Synopsis: A truffle hunter who lives alone in the Oregonian wilderness must return to his past in Portland in search of his beloved foraging pig after she is kidnapped.

Stars: Nicolas Cage, Alex Wolff, Adam Arkin

Director: Michael Sarnoski

Rated: R

Running Length: 91 minutes

TMMM Score: (9/10)

Review: I only heard about Pig but a few short weeks back when indie studio NEON started advertising the trailer for it on social media.  A Nicolas Cage movie about a man that loses his pig and is going to find the men that took her? Gulp.  The trailer looked bleak.  The prospects looked dim.  The film just didn’t look like it had a lot to it and while NEON is always known for producing, if nothing else, work that is challenging for the viewer, I didn’t know if I wanted to see Cage running around appearing disheveled looking for his swine only to find out she became last Wednesday’s BLT.  I mean, this was NEON after all, and they’ve released some pretty out-there stuff.   

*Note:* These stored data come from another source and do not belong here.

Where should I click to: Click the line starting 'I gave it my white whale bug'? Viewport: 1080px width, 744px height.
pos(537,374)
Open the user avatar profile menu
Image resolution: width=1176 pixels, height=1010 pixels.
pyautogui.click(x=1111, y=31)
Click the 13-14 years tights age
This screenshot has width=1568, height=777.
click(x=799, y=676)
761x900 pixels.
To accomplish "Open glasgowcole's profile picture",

While I’d heard some positive items about the movie, I’ve largely kept my head down until it came to me and by then, I was sort of nervous to watch it.  My feeling of discomfort had only grown, and I just struggled with not wanting to have a bad experience with anything animal related, pig or Nic Cage otherwise.  I’m someone that was a Cage supporter for longer than most.  I was there with him in the early years, even through the Peggy Sue Got Married kind of weird days and into his blockbuster Simpson/Bruckheimer box office boffo smash summers.  I stuck around for the dramatic reaches, into the Oscar win, the descent into Crazy Eyes Cage (did it start with De Palmas Snake Eyes in 1998?) and even for the decline of selection in roles, but I started to draw the line at the numerous titles that bypassed theaters and went straight to video.  While Mandy and Color Out of Space were fine examples of a director’s superlative vision holding Cage at bay, would a first-time feature director’s quiet and simple movie keep Cage’s zeal monster at bay?

A case where the stars aligned and good fortune shone down on many, Pig is one of those movies that come along rarely in the career of a number of actors and Cage happens to be the beneficiary of this gift.  Co-writer and director Michael Sarnoski’s film may have a brief, blunt, title but its lasting impact is felt long after the credits have completed.  Its success drives deep into using one’s own introspection as the thorniest weapon against your opponent instead of physical violence and the result is both a stunning film and the best performance Cage has given since his Oscar-winning turn in 1995’s Leaving Las Vegas.  Many in the industry and critics group alike thought Cage would never again make it to reputable awards consideration again, this is the movie and performance to prove them wrong.

Living a solitary live in the woods of Oregon with only a small foraging pig to keep him company, Rob (Cage, Spider-Man: Into the Spider-Verse) spends the days roaming the forest digging up precious truffles that fetch a pretty penny in nouveau bistros specializing in the latest in haute cuisine.  From what we gather, the only interaction he has is a once-a-week visit with Amir (Alex Wolff, Jumanji: Welcome to the Jungle), a restaurant rep trying to make a name for himself in the business and step out of his imperious father’s (Adam Arkin, Halloween H20: 20 Years Later) looming shadow.  Not that Amir is the kindest of souls. He drives a bougie car and has some choice words for the friendly pig that just wants to greet a new face.  A lone cassette with his name labeled on it that begins to play a song we barely hear tells us that Rob had a life before all this…but what, we don’t know.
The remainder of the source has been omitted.